··· INPUT DATA

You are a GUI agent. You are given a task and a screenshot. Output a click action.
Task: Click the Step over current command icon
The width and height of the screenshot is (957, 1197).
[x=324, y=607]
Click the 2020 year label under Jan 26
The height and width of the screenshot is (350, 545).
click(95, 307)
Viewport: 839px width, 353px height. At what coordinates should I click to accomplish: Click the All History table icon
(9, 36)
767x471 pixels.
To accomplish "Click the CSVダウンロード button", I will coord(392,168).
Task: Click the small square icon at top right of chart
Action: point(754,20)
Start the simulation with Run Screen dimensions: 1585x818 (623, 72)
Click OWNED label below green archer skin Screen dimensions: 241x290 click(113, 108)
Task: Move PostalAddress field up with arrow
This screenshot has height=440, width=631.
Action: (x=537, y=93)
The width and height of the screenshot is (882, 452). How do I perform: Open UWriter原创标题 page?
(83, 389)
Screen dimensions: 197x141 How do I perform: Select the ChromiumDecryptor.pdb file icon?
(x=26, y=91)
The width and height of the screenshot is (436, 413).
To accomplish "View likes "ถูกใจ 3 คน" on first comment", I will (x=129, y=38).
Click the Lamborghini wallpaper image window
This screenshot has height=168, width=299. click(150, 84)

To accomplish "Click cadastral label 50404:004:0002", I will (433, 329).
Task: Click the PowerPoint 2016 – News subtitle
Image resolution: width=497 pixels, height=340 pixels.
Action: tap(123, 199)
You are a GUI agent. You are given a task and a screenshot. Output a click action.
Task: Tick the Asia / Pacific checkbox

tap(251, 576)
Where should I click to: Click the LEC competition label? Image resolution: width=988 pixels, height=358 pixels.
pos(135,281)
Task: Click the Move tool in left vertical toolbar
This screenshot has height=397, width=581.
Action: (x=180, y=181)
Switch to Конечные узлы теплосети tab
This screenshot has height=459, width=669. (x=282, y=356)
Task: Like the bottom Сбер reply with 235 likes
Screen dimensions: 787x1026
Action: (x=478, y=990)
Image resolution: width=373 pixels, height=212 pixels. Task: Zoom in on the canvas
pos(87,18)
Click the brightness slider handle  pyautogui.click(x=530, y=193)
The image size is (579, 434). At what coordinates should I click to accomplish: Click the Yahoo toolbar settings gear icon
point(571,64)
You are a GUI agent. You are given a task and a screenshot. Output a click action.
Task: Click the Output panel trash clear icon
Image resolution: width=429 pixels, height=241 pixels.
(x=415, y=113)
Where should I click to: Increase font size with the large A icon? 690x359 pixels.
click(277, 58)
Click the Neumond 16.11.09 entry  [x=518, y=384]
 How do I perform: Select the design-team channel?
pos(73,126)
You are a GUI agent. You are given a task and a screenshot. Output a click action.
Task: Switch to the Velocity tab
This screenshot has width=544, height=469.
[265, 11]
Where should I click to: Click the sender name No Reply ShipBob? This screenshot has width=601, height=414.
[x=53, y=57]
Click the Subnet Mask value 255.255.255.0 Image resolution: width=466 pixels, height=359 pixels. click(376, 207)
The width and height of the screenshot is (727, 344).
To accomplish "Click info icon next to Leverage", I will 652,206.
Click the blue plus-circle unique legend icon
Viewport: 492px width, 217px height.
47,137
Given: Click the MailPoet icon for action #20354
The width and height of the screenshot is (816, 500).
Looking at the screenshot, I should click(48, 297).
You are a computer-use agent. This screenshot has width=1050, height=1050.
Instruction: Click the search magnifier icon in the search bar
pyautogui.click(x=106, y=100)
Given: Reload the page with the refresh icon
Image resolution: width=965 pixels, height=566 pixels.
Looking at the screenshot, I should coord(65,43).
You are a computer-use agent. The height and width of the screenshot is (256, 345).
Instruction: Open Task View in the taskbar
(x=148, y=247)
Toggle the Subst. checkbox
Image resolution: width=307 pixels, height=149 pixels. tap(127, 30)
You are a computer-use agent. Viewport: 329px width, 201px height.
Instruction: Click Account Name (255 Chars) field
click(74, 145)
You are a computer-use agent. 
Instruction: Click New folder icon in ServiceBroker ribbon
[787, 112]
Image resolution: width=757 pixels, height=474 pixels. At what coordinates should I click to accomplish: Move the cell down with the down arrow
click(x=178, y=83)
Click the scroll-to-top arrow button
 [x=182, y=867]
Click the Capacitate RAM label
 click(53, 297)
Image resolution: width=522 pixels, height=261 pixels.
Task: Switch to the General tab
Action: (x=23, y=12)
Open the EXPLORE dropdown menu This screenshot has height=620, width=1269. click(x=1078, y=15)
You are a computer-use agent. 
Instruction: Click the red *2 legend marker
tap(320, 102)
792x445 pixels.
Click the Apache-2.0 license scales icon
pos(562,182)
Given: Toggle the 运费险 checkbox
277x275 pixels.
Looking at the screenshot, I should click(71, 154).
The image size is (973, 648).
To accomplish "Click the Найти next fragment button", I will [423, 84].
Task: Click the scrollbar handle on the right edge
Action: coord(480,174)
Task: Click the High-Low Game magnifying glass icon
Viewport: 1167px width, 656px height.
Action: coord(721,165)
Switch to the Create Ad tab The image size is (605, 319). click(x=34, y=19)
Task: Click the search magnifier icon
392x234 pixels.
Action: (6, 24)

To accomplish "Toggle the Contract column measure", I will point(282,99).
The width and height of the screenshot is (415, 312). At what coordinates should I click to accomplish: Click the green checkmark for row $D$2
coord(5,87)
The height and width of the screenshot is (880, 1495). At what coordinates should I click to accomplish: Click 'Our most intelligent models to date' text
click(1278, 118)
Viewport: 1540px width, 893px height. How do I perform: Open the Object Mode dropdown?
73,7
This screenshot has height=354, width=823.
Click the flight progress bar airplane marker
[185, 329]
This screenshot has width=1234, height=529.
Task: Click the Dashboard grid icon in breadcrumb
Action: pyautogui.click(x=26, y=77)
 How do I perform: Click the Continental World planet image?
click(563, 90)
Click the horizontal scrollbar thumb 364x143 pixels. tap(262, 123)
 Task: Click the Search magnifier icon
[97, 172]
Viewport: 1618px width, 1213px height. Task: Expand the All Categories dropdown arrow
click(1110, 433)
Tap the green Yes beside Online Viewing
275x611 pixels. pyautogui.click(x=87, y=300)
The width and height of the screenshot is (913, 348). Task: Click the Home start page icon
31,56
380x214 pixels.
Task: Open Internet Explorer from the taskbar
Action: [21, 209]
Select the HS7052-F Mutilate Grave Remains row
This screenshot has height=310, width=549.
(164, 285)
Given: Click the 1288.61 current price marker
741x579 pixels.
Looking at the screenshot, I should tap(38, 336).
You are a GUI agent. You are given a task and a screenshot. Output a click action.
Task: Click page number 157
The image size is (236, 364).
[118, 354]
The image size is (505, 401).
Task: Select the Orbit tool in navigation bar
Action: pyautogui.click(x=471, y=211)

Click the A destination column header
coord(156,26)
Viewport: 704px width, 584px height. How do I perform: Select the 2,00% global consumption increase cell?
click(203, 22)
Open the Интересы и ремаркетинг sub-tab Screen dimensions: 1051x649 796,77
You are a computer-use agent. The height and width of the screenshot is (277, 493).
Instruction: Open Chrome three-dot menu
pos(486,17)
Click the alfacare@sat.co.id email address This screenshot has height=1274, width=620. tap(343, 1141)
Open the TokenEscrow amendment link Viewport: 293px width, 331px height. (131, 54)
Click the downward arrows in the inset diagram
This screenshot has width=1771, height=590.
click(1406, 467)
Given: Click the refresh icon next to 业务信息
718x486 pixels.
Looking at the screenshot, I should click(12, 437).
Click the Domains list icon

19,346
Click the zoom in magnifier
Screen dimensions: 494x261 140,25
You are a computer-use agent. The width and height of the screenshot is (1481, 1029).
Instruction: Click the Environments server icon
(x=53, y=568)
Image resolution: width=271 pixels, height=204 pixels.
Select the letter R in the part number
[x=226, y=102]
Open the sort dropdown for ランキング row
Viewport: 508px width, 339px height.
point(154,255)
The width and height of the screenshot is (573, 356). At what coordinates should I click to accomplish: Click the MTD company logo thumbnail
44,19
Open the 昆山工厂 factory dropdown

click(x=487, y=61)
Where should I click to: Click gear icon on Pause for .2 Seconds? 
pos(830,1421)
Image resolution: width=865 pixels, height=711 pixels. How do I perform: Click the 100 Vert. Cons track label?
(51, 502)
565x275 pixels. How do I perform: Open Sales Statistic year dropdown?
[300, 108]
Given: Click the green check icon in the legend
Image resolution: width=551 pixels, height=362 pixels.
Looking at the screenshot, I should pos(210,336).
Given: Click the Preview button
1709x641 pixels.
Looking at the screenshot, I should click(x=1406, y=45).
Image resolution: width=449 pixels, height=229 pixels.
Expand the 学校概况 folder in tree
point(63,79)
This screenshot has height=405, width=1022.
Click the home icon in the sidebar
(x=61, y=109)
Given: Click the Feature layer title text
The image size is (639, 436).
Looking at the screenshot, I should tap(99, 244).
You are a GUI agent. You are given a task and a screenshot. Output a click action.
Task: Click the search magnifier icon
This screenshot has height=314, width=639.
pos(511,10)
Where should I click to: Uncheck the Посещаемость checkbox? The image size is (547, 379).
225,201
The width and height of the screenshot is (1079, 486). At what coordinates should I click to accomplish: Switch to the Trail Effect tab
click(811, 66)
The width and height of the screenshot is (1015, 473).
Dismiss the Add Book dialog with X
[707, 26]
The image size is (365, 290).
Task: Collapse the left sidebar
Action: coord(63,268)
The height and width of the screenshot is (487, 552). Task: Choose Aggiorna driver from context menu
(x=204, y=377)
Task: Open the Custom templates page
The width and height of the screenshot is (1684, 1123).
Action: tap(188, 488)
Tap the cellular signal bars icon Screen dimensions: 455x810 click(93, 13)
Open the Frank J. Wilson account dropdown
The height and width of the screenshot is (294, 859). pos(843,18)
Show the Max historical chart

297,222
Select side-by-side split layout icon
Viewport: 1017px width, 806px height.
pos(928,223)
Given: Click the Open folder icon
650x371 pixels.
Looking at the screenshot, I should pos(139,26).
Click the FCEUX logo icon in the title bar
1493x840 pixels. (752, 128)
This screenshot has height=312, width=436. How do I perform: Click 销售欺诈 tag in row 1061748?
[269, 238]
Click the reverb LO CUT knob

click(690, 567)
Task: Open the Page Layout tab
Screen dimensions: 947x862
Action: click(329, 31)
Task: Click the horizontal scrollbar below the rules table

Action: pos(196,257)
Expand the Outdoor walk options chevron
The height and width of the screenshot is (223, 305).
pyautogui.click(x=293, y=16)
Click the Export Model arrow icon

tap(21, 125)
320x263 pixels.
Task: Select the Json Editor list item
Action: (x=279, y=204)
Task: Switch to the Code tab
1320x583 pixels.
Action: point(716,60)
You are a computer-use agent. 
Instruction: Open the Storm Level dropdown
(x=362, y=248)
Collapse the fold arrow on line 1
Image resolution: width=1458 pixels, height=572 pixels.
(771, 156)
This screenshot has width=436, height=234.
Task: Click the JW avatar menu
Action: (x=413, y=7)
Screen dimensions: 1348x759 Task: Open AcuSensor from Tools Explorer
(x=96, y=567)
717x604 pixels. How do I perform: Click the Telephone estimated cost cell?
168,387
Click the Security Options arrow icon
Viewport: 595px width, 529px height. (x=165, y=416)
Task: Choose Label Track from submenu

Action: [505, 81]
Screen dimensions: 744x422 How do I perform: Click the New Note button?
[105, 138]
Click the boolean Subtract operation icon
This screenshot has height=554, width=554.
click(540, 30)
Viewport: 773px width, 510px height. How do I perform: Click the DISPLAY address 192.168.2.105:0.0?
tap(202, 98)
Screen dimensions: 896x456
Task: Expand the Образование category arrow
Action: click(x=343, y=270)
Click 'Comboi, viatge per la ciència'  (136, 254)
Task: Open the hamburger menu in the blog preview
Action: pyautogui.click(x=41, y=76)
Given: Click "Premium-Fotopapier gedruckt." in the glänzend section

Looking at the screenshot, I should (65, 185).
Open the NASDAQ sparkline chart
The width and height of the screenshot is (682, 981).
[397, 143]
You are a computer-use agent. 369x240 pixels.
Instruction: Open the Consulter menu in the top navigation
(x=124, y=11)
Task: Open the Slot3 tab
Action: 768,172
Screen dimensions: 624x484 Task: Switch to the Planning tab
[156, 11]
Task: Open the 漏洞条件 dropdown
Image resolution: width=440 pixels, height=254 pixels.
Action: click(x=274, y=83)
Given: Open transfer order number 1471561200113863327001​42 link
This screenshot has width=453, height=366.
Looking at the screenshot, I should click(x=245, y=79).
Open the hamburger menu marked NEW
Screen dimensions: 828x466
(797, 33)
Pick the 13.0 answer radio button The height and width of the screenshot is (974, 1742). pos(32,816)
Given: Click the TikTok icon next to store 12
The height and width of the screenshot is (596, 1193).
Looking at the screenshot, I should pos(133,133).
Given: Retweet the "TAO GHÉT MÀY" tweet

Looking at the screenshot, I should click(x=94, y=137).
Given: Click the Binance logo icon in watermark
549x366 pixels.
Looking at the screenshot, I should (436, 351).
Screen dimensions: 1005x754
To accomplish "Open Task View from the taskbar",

······

GIVEN TASK: Pull out and copy every line above that contains the word "table".

FULL OUTPUT:
Viewport: 839px width, 353px height. At what coordinates should I click to accomplish: Click the All History table icon
Task: Click the horizontal scrollbar below the rules table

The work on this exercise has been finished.